Click-target data:

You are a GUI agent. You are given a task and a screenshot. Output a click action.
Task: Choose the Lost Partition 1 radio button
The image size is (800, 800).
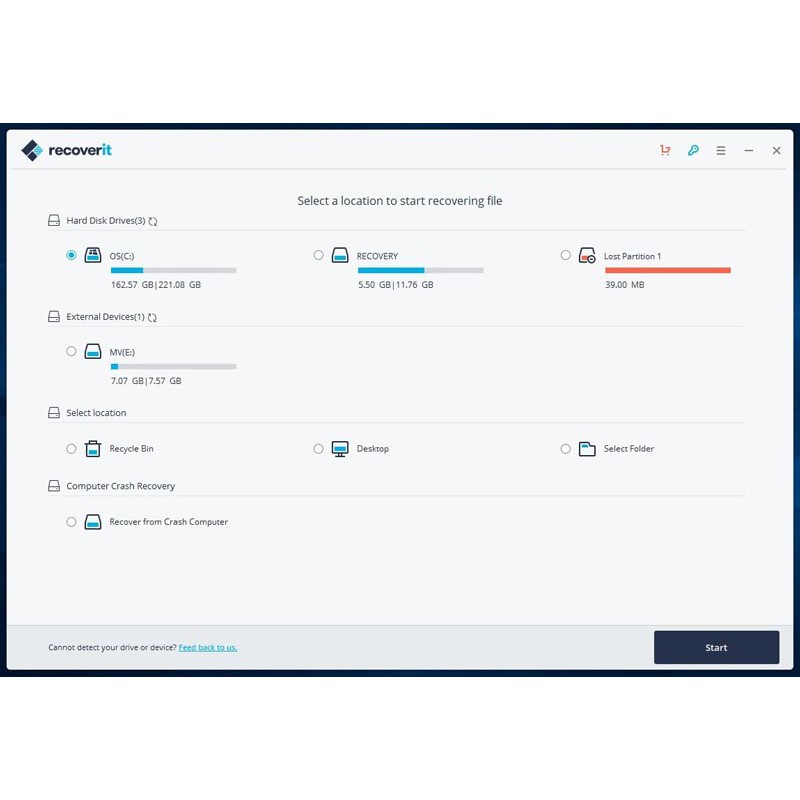pyautogui.click(x=566, y=255)
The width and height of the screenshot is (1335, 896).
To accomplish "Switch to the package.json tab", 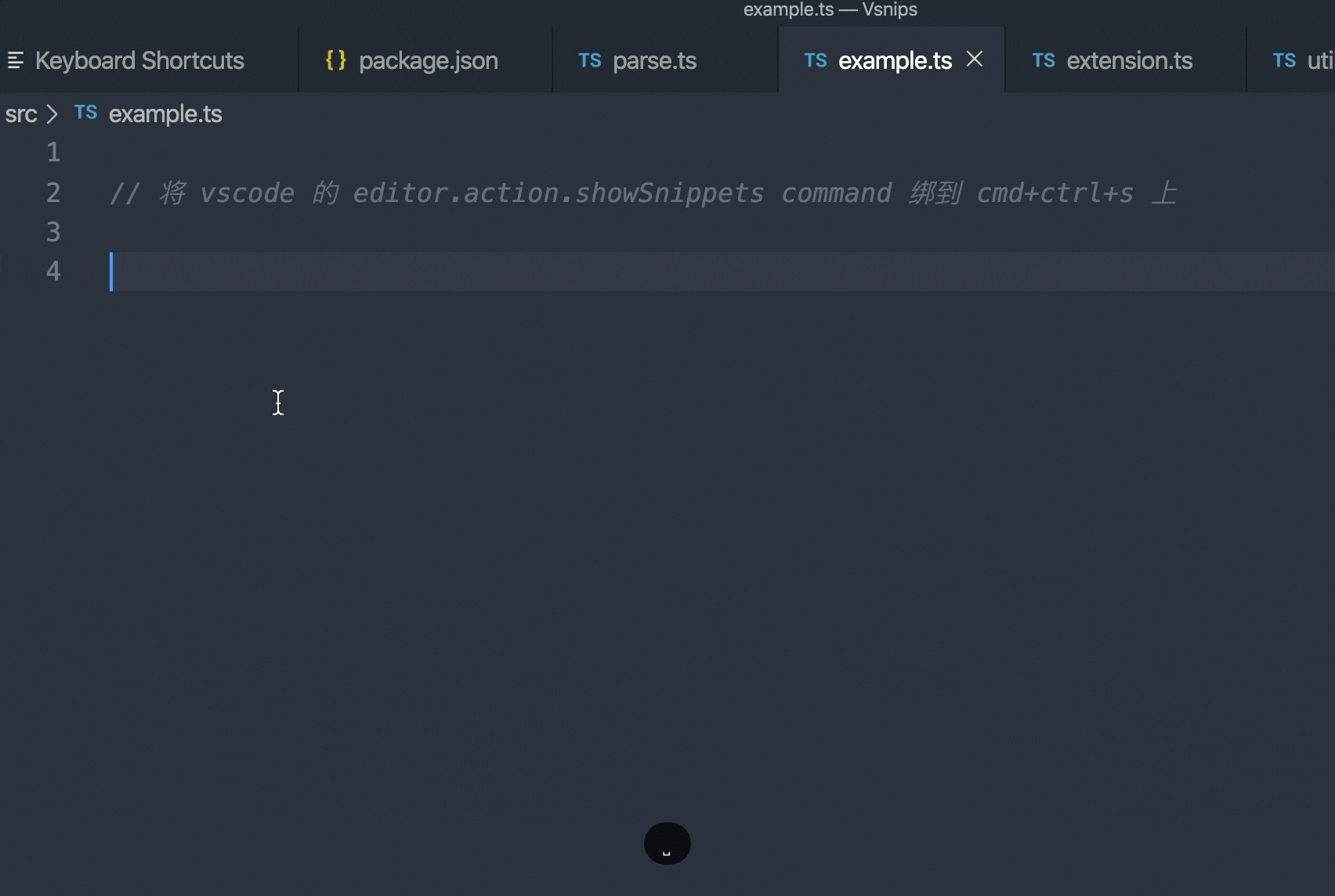I will [428, 60].
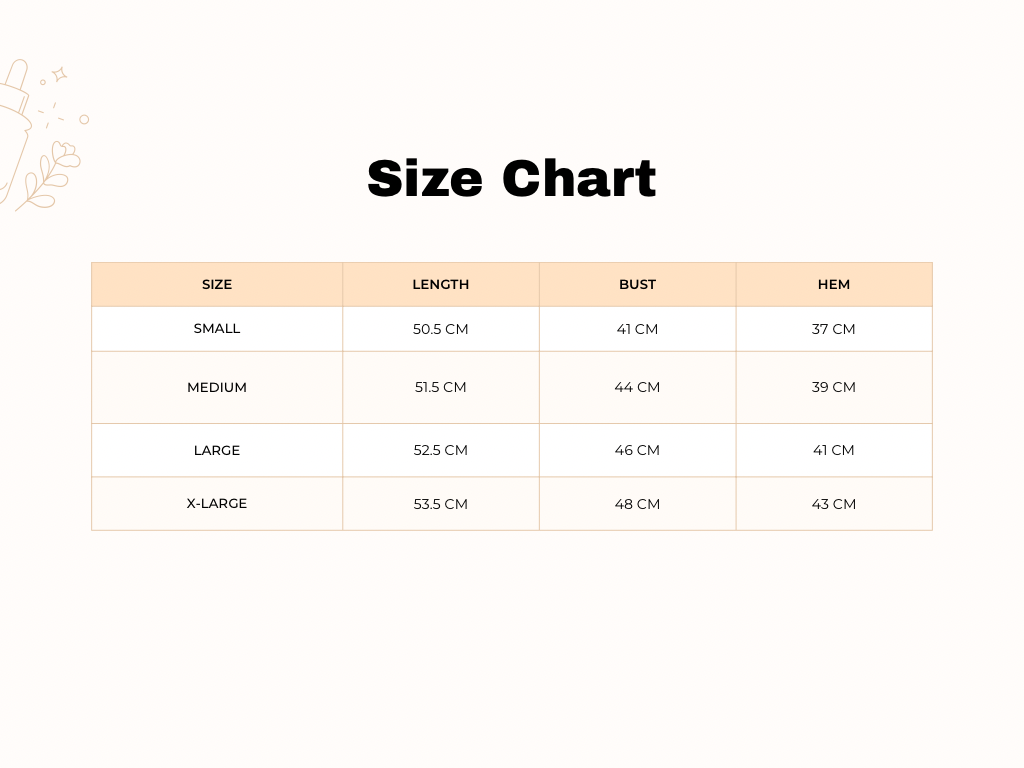This screenshot has height=768, width=1024.
Task: Click the LARGE size row label
Action: 217,450
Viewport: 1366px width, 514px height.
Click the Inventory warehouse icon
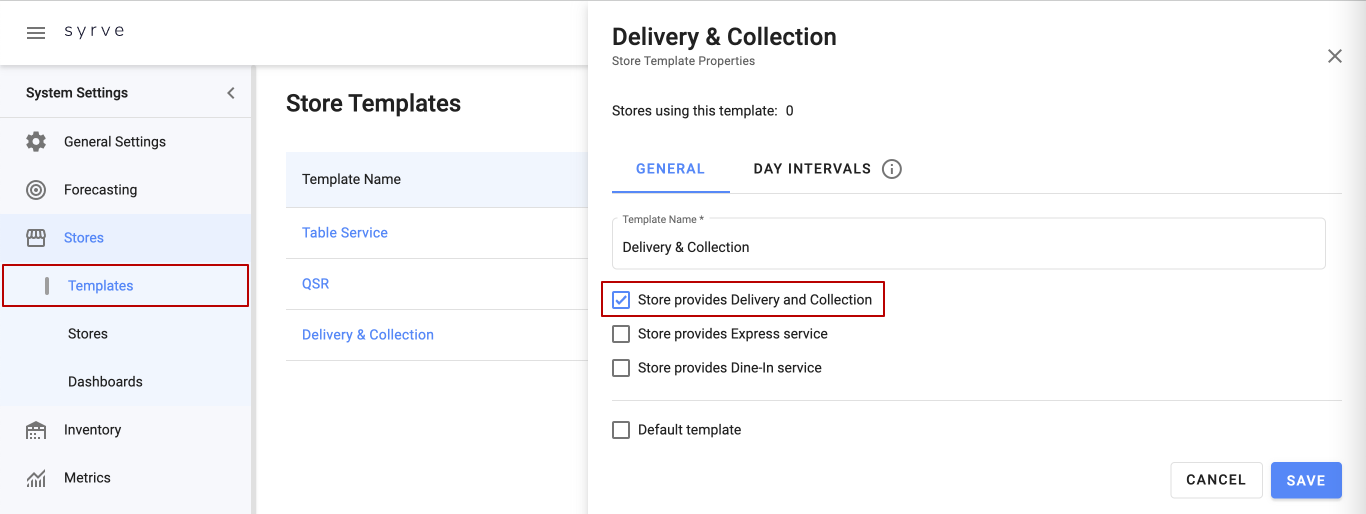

_Work required_.
Recast the entries from the start through the line containing "pyautogui.click(x=566, y=255)" as a numbered list, leaving out blank lines and pictures.

_The output_.
1. You are a GUI agent. You are given a task and a screenshot. Output a click action.
2. Task: Choose the Lost Partition 1 radio button
3. The image size is (800, 800).
4. pyautogui.click(x=566, y=255)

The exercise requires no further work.